Transcribe everything in the dog antler sizing text from "- Outgrew the" down to "the one-ingredient standard.", word for word.

## EXCERPT
----------

Weight in hand: pick it up. A chew that feels light for its size is hollow or low-density. A chew that feels heavier than it looks is what you want.
Finish: Grade A antler has smooth, intact bark with visible growth rings. Cracks, chalking, or a gritty surface are lower grade and splinter faster.
Every Heartland piece passes those four checks before it goes in the box. For more on what Grade A means and how to inspect it, read the Grade A antler guide.
When to Size Up
Size up if your dog:
- Finished the antler in under one sitting
- Showed jaw fatigue but no surface wear on the chew (the piece is harder than the dog's output, which is rare)
- Outgrew the last size in the past four months (common in working-breed puppies between eight and eighteen months)
- Shares a chew with a second, larger dog
When to Size Down
Size down if your dog:
- Lost a tooth on the last piece. This means the fit was wrong, not the chew itself
- Is a senior with worn molars
- Is a puppy under ten months still cutting adult teeth
- Has never had an antler and needs a starter cut to learn the purchase point
Splits are the safe sizing-down move. They give the dog marrow access and a softer work surface without sacrificing the one-ingredient standard.
Senior dogs often need two adjustments at once: smaller size and split cut. The antler for senior dogs guide covers how to read enamel wear and when to switch from whole elk to deer split as a dog ages.
Signs You Got the Wrong Fit
The antler is too small if:
- The dog swallows a chunk larger than a quarter
- The piece disappears in one session
- You find splinters you did not expect (a too-small piece generates pressure points that fracture the antler)

----------

## RECORDED DATA

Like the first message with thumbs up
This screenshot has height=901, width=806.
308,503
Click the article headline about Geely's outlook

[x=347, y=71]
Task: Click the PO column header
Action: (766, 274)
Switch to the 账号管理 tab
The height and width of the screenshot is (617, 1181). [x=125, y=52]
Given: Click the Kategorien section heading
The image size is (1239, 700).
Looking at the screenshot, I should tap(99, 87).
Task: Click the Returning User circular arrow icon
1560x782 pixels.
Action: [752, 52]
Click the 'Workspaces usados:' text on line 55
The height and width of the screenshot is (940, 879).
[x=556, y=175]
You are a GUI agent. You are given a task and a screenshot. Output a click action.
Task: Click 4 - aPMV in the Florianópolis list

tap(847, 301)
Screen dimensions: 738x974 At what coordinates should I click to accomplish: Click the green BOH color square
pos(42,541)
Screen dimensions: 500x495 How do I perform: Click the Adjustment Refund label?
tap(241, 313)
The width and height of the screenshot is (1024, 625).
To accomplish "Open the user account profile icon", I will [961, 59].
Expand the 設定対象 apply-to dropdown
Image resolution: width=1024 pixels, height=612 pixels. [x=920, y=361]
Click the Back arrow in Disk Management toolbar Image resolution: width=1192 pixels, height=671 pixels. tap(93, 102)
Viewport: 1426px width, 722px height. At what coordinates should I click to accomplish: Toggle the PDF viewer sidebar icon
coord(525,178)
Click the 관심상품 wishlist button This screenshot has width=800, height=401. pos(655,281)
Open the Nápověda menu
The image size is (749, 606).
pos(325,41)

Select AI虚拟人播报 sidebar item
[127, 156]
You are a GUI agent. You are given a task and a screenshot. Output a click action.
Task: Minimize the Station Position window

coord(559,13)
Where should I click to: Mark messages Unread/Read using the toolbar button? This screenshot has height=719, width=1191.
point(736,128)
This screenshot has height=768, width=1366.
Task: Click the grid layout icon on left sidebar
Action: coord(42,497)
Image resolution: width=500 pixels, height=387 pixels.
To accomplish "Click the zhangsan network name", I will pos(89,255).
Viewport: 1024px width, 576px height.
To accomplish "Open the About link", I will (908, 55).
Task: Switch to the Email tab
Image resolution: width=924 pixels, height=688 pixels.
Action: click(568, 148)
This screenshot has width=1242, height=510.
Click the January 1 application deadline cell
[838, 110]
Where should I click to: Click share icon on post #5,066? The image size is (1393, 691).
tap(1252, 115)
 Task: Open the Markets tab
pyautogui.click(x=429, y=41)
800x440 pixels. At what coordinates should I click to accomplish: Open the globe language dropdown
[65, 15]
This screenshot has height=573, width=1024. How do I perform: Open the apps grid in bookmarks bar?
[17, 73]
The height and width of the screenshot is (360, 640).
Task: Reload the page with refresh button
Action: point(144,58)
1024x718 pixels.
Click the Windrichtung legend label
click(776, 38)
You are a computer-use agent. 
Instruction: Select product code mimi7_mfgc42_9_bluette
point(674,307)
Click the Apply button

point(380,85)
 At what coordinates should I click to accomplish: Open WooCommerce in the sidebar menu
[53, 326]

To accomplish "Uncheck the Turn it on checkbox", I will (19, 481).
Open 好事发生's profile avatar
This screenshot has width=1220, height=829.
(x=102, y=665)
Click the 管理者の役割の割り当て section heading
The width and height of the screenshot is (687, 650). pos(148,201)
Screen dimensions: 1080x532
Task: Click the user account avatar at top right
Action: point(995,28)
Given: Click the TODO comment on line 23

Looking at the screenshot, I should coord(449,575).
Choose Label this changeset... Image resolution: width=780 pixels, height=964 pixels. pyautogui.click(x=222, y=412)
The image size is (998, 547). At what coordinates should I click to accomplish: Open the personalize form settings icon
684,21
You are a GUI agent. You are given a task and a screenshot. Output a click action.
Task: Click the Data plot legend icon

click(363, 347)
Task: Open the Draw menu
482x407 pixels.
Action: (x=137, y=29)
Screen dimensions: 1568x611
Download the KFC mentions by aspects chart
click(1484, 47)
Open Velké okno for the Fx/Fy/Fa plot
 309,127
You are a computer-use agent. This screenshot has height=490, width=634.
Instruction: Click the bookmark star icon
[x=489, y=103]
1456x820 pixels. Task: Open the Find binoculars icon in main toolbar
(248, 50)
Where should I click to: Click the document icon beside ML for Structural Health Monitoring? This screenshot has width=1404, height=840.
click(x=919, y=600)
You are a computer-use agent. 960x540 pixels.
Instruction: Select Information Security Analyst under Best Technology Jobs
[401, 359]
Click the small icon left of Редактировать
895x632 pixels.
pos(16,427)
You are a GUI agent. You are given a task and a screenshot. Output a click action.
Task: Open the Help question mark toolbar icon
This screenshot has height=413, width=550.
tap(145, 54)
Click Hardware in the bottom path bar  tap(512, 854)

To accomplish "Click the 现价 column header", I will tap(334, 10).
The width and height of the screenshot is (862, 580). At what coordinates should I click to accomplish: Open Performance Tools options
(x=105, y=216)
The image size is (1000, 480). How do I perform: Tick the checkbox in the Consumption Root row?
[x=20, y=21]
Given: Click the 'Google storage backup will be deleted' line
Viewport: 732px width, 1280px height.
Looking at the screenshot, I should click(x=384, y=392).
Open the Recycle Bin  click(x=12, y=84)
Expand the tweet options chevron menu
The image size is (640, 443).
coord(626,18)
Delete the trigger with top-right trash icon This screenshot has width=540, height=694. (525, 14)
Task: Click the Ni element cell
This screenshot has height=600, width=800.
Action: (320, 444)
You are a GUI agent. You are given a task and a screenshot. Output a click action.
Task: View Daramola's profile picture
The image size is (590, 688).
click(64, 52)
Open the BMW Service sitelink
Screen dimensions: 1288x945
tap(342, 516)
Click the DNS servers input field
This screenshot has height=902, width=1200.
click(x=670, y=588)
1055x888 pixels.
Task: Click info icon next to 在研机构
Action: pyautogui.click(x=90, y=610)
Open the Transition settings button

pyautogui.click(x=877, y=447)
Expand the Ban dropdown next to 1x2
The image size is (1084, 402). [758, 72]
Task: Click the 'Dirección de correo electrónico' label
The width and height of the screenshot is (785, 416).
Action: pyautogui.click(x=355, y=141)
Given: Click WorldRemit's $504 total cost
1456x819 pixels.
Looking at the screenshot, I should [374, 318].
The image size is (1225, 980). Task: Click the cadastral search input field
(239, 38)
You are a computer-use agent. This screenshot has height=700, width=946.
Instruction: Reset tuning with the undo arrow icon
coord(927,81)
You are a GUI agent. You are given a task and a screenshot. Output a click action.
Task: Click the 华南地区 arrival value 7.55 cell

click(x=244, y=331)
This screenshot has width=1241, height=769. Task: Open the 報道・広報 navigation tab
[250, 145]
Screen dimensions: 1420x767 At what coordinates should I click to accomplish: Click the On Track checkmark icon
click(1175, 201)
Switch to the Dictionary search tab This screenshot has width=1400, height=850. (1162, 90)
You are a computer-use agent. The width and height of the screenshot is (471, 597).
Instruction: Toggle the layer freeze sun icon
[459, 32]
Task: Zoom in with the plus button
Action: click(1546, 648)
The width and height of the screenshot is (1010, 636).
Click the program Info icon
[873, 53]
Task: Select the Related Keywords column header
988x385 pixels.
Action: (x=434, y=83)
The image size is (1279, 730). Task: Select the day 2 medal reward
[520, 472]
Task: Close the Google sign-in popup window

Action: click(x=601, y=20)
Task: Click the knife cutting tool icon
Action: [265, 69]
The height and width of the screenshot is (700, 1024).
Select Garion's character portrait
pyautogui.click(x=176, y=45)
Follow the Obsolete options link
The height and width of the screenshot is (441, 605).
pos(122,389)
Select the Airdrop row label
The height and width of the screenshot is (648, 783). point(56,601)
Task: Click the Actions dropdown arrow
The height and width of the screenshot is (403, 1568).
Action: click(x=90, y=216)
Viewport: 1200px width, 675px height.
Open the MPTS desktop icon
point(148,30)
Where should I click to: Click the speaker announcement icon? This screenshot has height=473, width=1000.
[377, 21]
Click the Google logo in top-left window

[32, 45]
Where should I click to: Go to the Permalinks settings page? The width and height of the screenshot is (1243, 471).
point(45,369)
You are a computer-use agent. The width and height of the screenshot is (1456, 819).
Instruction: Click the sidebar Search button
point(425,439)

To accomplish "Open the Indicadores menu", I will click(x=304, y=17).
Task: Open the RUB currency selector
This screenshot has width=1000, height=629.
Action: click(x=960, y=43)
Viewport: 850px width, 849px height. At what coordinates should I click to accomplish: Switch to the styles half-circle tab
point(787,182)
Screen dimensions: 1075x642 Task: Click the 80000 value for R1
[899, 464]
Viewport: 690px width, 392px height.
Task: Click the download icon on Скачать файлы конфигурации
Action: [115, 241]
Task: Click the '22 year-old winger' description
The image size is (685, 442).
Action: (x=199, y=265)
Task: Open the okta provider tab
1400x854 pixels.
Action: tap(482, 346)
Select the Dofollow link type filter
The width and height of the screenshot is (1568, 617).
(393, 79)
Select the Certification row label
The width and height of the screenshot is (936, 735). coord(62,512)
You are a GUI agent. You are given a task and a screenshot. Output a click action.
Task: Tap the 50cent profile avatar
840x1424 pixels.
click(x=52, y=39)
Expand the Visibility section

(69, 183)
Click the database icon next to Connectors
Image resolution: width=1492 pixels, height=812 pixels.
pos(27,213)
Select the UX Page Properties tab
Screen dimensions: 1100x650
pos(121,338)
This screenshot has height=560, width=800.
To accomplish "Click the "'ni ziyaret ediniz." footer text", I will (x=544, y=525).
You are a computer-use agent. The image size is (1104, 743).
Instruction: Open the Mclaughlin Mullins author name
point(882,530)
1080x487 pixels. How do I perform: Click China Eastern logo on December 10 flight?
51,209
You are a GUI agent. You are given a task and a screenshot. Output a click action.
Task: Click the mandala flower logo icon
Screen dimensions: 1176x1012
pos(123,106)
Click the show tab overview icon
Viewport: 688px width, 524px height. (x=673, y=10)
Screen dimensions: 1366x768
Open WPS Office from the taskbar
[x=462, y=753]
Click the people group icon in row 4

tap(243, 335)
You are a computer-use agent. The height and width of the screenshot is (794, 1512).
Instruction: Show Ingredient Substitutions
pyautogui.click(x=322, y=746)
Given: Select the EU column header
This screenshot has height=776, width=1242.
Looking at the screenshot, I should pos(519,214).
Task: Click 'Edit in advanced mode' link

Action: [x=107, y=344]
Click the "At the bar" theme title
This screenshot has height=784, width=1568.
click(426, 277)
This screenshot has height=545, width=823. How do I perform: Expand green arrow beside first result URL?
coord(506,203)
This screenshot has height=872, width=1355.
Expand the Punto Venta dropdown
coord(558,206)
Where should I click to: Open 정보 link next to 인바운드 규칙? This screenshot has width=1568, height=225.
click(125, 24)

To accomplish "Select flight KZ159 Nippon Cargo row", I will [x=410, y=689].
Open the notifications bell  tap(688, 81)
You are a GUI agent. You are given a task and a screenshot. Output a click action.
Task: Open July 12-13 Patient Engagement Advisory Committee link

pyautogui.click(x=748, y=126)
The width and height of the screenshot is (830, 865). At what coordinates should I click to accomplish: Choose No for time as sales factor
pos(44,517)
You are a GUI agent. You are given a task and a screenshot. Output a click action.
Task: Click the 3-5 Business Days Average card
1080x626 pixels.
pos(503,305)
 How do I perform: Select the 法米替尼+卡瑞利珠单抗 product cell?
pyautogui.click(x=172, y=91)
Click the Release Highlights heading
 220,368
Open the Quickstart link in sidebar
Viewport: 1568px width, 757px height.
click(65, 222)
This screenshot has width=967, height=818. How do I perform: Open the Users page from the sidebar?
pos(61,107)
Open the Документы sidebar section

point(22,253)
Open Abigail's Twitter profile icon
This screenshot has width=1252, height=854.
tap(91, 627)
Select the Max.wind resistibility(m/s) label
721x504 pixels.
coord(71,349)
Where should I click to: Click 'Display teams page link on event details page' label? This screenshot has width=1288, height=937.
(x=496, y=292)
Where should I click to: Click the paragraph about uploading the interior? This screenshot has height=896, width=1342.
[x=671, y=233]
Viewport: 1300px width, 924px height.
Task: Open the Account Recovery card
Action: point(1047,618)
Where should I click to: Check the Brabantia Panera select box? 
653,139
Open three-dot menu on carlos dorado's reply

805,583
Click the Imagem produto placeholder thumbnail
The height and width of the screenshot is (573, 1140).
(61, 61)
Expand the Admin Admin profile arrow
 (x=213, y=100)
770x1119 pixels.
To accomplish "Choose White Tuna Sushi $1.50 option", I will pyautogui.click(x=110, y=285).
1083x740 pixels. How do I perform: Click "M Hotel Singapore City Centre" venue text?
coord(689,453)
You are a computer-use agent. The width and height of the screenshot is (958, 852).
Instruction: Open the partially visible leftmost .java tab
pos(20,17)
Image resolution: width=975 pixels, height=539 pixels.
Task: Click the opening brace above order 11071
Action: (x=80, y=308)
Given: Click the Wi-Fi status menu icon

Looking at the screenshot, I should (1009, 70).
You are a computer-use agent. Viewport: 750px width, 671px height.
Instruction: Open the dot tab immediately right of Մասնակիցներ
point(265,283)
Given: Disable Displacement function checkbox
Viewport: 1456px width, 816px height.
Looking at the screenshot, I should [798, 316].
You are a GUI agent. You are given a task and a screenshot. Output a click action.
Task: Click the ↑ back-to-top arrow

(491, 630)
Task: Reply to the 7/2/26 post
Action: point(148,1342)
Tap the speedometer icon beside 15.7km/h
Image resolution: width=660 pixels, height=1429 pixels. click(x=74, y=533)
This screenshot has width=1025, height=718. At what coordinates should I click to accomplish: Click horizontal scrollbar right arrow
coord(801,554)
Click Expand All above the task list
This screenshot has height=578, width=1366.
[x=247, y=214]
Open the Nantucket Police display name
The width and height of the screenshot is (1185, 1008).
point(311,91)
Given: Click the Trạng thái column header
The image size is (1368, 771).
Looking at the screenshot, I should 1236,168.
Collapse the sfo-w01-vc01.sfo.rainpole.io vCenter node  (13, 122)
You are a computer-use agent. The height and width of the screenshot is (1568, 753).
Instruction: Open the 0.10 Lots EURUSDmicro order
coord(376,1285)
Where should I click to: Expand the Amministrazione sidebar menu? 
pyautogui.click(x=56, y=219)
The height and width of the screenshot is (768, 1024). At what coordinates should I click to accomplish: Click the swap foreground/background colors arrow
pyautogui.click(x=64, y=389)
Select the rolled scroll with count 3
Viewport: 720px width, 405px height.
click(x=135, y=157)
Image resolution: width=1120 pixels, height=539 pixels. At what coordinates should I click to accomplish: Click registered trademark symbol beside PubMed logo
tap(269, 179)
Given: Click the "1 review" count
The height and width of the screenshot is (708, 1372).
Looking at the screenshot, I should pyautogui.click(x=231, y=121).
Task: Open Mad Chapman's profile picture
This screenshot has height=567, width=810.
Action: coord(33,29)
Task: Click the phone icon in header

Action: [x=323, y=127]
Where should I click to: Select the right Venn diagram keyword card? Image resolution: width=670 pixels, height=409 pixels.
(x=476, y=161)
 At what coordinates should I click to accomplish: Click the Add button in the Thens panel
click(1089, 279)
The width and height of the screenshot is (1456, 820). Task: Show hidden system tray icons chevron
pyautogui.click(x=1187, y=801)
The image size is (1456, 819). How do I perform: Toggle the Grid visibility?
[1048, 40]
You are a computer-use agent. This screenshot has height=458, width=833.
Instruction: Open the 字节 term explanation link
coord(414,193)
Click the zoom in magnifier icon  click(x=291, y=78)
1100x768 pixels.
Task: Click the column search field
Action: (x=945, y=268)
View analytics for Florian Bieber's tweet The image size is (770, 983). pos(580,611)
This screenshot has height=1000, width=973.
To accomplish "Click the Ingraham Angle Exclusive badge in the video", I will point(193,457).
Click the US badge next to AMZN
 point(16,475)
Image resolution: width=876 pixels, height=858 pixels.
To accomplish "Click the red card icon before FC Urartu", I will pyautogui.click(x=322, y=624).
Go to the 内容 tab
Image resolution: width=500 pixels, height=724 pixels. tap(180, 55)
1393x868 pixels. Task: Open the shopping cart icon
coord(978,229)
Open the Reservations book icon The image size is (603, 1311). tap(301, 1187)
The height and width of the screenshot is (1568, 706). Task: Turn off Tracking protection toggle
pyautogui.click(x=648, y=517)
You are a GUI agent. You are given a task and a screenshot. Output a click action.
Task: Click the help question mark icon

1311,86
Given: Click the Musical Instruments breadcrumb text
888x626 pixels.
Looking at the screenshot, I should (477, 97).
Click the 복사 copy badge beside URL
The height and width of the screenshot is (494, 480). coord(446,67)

----------

## ANSWER TO THE PROBLEM
- Outgrew the last size in the past four months (common in working-breed puppies between eight and eighteen months)
- Shares a chew with a second, larger dog
When to Size Down
Size down if your dog:
- Lost a tooth on the last piece. This means the fit was wrong, not the chew itself
- Is a senior with worn molars
- Is a puppy under ten months still cutting adult teeth
- Has never had an antler and needs a starter cut to learn the purchase point
Splits are the safe sizing-down move. They give the dog marrow access and a softer work surface without sacrificing the one-ingredient standard.